TransXplorer: An automated translational discovery platform for RNA-seq data

RNA-seq experiments routinely identify thousands of differentially expressed genes, but translating these into biological insights and therapeutic hypotheses often requires integrating multiple tools. Existing web platforms such as iDEP, NetworkAnalyst, and GEPIA2 address individual steps, differential expression, network visualization, or TCGA queries, but lack a unified environment spanning raw data processing to clinical and pharmacological interpretation. TransXplorer (https://transxplorer.org) is a freely available web platform that addresses this limitation by integrating the complete RNA-seq analytical workflow. It supports processing from raw FASTQ files using HISAT2 or Salmon, as well as direct GEO dataset import with automated metadata handling. Differential expression analysis is implemented via DESeq2, edgeR, and limma-voom, followed by functional enrichment across more than 1,800 species using Bioconductor resources.
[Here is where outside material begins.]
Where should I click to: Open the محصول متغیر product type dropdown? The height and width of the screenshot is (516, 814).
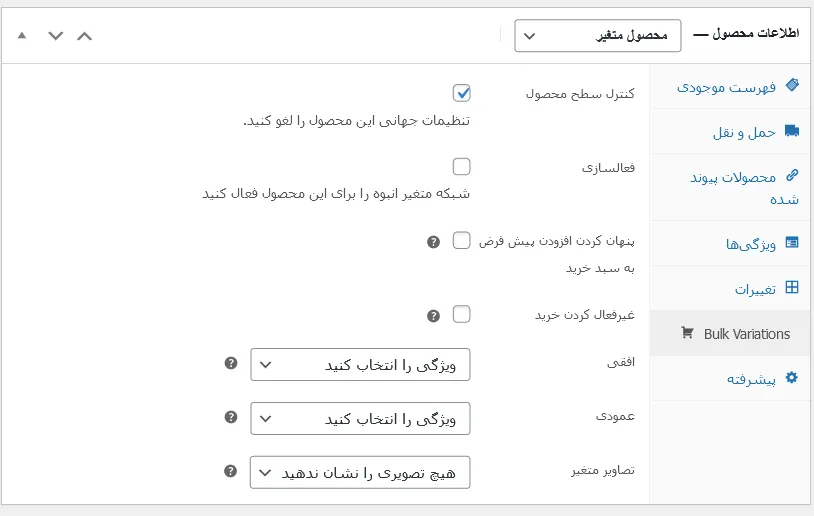(598, 36)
Batch effects are automatically detected and corrected using a composite of PVCA, kBET, and Silhouette metrics without requiring predefined batch annotations. Downstream analyses include co-expression network construction (WGCNA), protein-protein interaction mapping (STRING), cell-type deconvolution, and transcription factor inference using integrated DoRothEA and TFLink resources. The platform further links gene signatures to drug candidates through DGIdb and OpenTargets and enables survival and tumour-normal comparisons across TCGA cohorts. Application to cardiac endothelial differentiation (GSE151427) and kidney renal papillary cell carcinoma (TCGA-KIRP) datasets demonstrates accurate batch correction, biologically consistent pathway enrichment, recovery of expected cell-type proportions, and identification of clinically relevant genes and drug candidates. TransXplorer is freely available without a login.